François Dufour  • 9 juin 2011 abonné·es

Les pluies sont devenues rares, les sols se ferment. Entre les matins froids et les après-midi brûlants, la planète semble déboussolée. Quatre mois sans précipitations, et les éleveurs sont victimes de plein fouet d’un système agricole en rupture : baisse des rendements et extinction des plantes. La terre a soif et les peuples auront faim.
Et si nous nous posions les bonnes questions ?
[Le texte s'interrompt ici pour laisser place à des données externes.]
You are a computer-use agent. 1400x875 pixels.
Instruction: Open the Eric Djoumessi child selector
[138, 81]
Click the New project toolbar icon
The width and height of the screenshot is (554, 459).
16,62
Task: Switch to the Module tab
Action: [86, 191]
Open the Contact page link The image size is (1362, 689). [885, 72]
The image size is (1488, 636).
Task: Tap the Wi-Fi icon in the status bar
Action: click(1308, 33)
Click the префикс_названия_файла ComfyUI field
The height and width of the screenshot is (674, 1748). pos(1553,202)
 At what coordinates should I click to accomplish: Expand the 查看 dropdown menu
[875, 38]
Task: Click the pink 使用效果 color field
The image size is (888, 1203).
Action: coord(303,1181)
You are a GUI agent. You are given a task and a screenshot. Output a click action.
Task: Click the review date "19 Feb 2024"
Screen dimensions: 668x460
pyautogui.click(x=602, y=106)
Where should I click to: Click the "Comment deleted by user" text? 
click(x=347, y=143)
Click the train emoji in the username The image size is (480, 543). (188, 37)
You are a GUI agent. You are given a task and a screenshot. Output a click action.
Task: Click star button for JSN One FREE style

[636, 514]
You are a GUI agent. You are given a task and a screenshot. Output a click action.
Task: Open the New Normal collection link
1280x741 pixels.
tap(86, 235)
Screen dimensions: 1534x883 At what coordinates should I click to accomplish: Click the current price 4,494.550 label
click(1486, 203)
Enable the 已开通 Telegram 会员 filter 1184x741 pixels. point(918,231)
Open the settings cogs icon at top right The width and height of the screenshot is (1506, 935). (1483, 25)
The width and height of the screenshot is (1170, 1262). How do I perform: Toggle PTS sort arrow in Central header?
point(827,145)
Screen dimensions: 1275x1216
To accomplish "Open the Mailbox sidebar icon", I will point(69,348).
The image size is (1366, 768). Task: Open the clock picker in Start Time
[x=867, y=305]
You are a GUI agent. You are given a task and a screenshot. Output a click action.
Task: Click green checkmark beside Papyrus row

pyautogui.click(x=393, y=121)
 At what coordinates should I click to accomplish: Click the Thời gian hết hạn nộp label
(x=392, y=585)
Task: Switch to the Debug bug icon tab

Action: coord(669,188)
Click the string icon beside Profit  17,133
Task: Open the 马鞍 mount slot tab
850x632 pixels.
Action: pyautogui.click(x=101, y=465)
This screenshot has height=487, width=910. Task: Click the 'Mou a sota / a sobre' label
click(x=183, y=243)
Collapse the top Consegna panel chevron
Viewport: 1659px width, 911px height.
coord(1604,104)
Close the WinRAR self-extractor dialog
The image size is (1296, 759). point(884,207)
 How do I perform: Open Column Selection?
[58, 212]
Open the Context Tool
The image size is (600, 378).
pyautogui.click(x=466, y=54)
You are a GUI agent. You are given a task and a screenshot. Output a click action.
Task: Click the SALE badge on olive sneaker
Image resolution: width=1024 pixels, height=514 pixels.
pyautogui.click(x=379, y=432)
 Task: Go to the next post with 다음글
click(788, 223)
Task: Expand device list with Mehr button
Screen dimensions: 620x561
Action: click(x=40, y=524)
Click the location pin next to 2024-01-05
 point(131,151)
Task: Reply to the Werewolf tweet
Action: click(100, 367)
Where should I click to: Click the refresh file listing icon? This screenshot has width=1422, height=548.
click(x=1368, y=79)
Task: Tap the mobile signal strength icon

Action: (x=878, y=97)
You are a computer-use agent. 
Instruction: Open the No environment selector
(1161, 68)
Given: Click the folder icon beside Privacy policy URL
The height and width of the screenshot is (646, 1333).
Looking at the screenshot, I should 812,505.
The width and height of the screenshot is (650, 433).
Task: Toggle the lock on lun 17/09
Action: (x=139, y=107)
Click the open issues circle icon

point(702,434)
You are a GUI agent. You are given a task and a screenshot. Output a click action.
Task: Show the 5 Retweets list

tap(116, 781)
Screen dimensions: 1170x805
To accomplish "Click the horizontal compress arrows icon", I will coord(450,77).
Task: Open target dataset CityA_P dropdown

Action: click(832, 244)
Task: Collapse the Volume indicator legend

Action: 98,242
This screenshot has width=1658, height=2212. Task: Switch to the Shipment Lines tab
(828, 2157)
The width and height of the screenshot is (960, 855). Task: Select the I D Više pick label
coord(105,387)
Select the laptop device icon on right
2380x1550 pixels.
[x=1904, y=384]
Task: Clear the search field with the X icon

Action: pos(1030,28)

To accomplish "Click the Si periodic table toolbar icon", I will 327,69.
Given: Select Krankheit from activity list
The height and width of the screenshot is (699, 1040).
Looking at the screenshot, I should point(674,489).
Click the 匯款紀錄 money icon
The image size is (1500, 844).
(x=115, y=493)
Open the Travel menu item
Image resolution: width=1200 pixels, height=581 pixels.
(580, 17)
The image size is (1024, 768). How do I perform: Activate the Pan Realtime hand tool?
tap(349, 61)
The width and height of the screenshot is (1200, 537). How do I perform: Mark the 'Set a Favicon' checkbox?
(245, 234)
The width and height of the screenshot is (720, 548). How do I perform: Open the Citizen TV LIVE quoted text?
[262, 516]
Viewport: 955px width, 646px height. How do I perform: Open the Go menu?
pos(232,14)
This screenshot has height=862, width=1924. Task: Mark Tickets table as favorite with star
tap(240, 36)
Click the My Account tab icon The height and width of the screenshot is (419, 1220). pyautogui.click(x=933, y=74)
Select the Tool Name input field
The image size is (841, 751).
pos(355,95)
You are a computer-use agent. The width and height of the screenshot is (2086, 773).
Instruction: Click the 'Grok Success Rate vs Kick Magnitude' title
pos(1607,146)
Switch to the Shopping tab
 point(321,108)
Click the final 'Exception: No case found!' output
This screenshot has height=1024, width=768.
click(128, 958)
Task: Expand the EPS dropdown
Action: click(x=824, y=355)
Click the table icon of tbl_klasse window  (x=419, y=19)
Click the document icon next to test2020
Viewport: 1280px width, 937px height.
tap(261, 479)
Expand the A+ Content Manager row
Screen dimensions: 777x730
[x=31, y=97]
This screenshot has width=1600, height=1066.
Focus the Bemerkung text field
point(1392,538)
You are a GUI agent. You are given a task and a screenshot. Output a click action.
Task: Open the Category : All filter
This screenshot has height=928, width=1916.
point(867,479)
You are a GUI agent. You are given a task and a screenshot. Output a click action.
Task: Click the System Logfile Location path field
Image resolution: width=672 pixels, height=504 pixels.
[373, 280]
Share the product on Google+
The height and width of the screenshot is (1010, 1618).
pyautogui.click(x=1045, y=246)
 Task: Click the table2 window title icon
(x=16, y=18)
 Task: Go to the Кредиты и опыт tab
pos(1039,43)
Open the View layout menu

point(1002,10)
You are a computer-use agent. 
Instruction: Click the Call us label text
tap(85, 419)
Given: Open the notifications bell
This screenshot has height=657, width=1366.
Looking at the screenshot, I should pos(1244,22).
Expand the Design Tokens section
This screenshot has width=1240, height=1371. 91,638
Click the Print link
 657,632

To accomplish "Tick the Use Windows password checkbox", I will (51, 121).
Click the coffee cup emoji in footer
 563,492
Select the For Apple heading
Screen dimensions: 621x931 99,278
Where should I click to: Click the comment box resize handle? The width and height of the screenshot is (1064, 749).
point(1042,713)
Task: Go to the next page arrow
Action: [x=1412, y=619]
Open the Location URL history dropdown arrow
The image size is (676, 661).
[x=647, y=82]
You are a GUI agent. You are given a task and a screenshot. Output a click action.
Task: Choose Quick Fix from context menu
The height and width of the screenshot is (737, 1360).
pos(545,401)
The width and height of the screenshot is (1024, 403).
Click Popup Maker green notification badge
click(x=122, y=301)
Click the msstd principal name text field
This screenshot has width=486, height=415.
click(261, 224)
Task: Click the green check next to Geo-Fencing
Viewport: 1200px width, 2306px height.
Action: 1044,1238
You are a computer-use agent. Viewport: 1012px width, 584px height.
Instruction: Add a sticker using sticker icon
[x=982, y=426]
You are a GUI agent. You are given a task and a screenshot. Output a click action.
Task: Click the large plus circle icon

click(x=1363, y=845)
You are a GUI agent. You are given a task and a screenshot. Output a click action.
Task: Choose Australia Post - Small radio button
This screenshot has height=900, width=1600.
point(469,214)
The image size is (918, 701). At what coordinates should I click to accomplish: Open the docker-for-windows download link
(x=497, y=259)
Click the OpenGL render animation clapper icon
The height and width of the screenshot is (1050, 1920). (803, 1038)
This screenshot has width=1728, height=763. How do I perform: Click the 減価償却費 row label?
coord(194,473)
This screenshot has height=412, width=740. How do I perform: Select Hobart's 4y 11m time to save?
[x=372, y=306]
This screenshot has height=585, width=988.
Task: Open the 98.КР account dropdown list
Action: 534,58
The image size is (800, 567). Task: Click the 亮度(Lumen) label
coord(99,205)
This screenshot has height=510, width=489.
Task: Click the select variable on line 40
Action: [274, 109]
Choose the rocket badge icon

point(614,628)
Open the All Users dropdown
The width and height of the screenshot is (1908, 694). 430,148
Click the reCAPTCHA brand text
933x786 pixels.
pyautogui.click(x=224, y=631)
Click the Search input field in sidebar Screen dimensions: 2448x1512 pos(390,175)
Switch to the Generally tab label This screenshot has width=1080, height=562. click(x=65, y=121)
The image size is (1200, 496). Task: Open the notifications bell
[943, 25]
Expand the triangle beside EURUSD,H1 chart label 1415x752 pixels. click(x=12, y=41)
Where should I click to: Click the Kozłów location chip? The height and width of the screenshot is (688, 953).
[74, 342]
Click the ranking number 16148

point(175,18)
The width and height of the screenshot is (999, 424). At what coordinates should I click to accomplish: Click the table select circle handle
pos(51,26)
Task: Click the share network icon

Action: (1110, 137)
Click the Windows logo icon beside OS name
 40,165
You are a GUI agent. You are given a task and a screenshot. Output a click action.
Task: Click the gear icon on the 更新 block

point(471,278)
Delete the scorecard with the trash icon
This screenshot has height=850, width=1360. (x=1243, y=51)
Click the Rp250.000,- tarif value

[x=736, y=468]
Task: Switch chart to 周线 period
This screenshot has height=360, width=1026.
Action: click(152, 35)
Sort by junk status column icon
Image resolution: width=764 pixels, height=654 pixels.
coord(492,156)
Dans les années 1990 est né le club pompeux des « cent quintaux », objectif de production de blé à l’hectare. Une philosophie : perfusées de semences améliorées, de fongicides et d’hormones, toutes les terres devenaient aptes à cracher les rendements ! Les agro-industries ont transposé partout leur dogme. Pour toucher au triomphe des cent quintaux, un hectare exige 7 000 mètres cubes d’eau par an — irrigation obligatoire ! Ces systèmes agraires n’ont jamais été évalués sur leurs besoins considérables en eau, qui n’a jamais eu de valeur marchande : une incitation au gaspillage de facto. Avec ses aides à l’irrigation, la politique agricole commune (PAC) est largement complice de cette dérive.
Elle provoque la disparition de la matière organique et met aussi à mal les microclimats locaux. C’est une évidence : soumis au forçage permanent de la chimie, les sols se dessèchent et l’atmosphère avec, alors que le repos végétatif a disparu.


L’élevage est aujourd’hui menacé dans sa pérennité, non par la crise hydrique mais par ce modèle agricole dans l’impasse. Il existe bien des plantes fourragères riches en protéines et sobres, mais désormais, la majorité des ruminants vivant dans les bassins intensifs de production consomment du maïs, grand buveur d’eau. Et comme les systèmes herbagers, riches en graminées et légumineuses, sont en régression, les agriculteurs complètent les rations des animaux avec du soja importé.
Mis à genoux par un modèle agricole intensif à bout de souffle, mais toujours soutenus par des aides publiques massives, les paysans ont aujourd’hui bien plus besoin d’agronomes que de marchands de chimie.